## WHAT THE TASK ASKS
Below are the records; they must be reproduced verbatim.

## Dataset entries
────────────────

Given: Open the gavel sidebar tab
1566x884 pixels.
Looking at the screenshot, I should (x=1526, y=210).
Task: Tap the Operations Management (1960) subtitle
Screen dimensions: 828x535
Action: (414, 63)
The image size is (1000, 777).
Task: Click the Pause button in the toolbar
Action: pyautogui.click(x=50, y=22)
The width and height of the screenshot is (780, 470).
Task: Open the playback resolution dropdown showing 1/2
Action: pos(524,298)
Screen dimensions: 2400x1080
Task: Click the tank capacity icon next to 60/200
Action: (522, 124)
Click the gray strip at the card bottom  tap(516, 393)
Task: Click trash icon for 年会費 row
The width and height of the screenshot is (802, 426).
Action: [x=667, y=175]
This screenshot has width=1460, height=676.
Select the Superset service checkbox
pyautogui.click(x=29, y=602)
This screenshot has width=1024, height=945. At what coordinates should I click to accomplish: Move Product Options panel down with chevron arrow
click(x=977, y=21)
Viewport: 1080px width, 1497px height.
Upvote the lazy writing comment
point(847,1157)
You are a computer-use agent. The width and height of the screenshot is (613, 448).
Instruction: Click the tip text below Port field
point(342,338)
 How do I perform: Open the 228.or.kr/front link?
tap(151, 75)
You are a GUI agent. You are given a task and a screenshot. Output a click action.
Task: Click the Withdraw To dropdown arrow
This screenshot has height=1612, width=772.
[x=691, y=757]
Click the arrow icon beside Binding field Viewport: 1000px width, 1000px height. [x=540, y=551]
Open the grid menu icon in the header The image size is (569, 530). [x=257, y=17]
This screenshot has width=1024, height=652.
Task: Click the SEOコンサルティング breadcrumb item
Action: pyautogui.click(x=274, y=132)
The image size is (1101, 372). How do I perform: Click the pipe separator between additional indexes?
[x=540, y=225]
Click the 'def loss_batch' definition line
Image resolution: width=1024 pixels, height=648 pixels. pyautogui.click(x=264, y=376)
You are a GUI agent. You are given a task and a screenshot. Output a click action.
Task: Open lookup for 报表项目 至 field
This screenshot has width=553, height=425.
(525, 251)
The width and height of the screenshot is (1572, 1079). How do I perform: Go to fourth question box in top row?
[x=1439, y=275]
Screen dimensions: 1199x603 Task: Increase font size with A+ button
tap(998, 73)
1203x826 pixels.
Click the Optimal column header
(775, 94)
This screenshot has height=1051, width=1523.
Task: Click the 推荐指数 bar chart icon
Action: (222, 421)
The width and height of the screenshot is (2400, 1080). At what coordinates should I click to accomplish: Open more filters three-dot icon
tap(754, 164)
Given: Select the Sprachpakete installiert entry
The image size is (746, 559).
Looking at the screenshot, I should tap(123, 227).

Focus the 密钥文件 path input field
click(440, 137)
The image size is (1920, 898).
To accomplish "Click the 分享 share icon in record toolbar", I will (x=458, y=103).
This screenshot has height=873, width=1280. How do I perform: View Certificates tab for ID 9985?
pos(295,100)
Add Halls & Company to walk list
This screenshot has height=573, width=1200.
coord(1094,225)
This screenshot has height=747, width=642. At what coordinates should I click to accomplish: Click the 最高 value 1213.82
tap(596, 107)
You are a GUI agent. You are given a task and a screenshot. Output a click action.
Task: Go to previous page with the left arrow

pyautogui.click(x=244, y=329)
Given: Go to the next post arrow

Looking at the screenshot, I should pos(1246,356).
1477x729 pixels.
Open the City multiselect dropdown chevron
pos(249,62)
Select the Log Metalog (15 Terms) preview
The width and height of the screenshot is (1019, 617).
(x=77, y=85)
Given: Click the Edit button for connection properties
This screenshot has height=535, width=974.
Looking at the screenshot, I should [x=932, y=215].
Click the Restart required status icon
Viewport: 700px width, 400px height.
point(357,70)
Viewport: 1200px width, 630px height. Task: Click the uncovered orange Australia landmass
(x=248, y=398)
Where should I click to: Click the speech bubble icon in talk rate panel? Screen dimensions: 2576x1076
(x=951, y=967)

────────────────

## TASK RESULT
Given: Open the gavel sidebar tab
1566x884 pixels.
Looking at the screenshot, I should (x=1526, y=210).
Task: Tap the Operations Management (1960) subtitle
Screen dimensions: 828x535
Action: (414, 63)
The image size is (1000, 777).
Task: Click the Pause button in the toolbar
Action: pyautogui.click(x=50, y=22)
The width and height of the screenshot is (780, 470).
Task: Open the playback resolution dropdown showing 1/2
Action: pos(524,298)
Screen dimensions: 2400x1080
Task: Click the tank capacity icon next to 60/200
Action: (522, 124)
Click the gray strip at the card bottom  tap(516, 393)
Task: Click trash icon for 年会費 row
The width and height of the screenshot is (802, 426).
Action: [x=667, y=175]
This screenshot has width=1460, height=676.
Select the Superset service checkbox
pyautogui.click(x=29, y=602)
This screenshot has width=1024, height=945. At what coordinates should I click to accomplish: Move Product Options panel down with chevron arrow
click(x=977, y=21)
Viewport: 1080px width, 1497px height.
Upvote the lazy writing comment
point(847,1157)
You are a computer-use agent. The width and height of the screenshot is (613, 448).
Instruction: Click the tip text below Port field
point(342,338)
 How do I perform: Open the 228.or.kr/front link?
tap(151, 75)
You are a GUI agent. You are given a task and a screenshot. Output a click action.
Task: Click the Withdraw To dropdown arrow
This screenshot has height=1612, width=772.
[x=691, y=757]
Click the arrow icon beside Binding field Viewport: 1000px width, 1000px height. [x=540, y=551]
Open the grid menu icon in the header The image size is (569, 530). [x=257, y=17]
This screenshot has width=1024, height=652.
Task: Click the SEOコンサルティング breadcrumb item
Action: pyautogui.click(x=274, y=132)
The image size is (1101, 372). How do I perform: Click the pipe separator between additional indexes?
[x=540, y=225]
Click the 'def loss_batch' definition line
Image resolution: width=1024 pixels, height=648 pixels. pyautogui.click(x=264, y=376)
You are a GUI agent. You are given a task and a screenshot. Output a click action.
Task: Open lookup for 报表项目 至 field
This screenshot has width=553, height=425.
(525, 251)
The width and height of the screenshot is (1572, 1079). How do I perform: Go to fourth question box in top row?
[x=1439, y=275]
Screen dimensions: 1199x603 Task: Increase font size with A+ button
tap(998, 73)
1203x826 pixels.
Click the Optimal column header
(775, 94)
This screenshot has height=1051, width=1523.
Task: Click the 推荐指数 bar chart icon
Action: (222, 421)
The width and height of the screenshot is (2400, 1080). At what coordinates should I click to accomplish: Open more filters three-dot icon
tap(754, 164)
Given: Select the Sprachpakete installiert entry
The image size is (746, 559).
Looking at the screenshot, I should tap(123, 227).

Focus the 密钥文件 path input field
click(440, 137)
The image size is (1920, 898).
To accomplish "Click the 分享 share icon in record toolbar", I will (x=458, y=103).
This screenshot has height=873, width=1280. How do I perform: View Certificates tab for ID 9985?
pos(295,100)
Add Halls & Company to walk list
This screenshot has height=573, width=1200.
coord(1094,225)
This screenshot has height=747, width=642. At what coordinates should I click to accomplish: Click the 最高 value 1213.82
tap(596, 107)
You are a GUI agent. You are given a task and a screenshot. Output a click action.
Task: Go to previous page with the left arrow

pyautogui.click(x=244, y=329)
Given: Go to the next post arrow

Looking at the screenshot, I should pos(1246,356).
1477x729 pixels.
Open the City multiselect dropdown chevron
pos(249,62)
Select the Log Metalog (15 Terms) preview
The width and height of the screenshot is (1019, 617).
(x=77, y=85)
Given: Click the Edit button for connection properties
This screenshot has height=535, width=974.
Looking at the screenshot, I should [x=932, y=215].
Click the Restart required status icon
Viewport: 700px width, 400px height.
point(357,70)
Viewport: 1200px width, 630px height. Task: Click the uncovered orange Australia landmass
(x=248, y=398)
Where should I click to: Click the speech bubble icon in talk rate panel? Screen dimensions: 2576x1076
(x=951, y=967)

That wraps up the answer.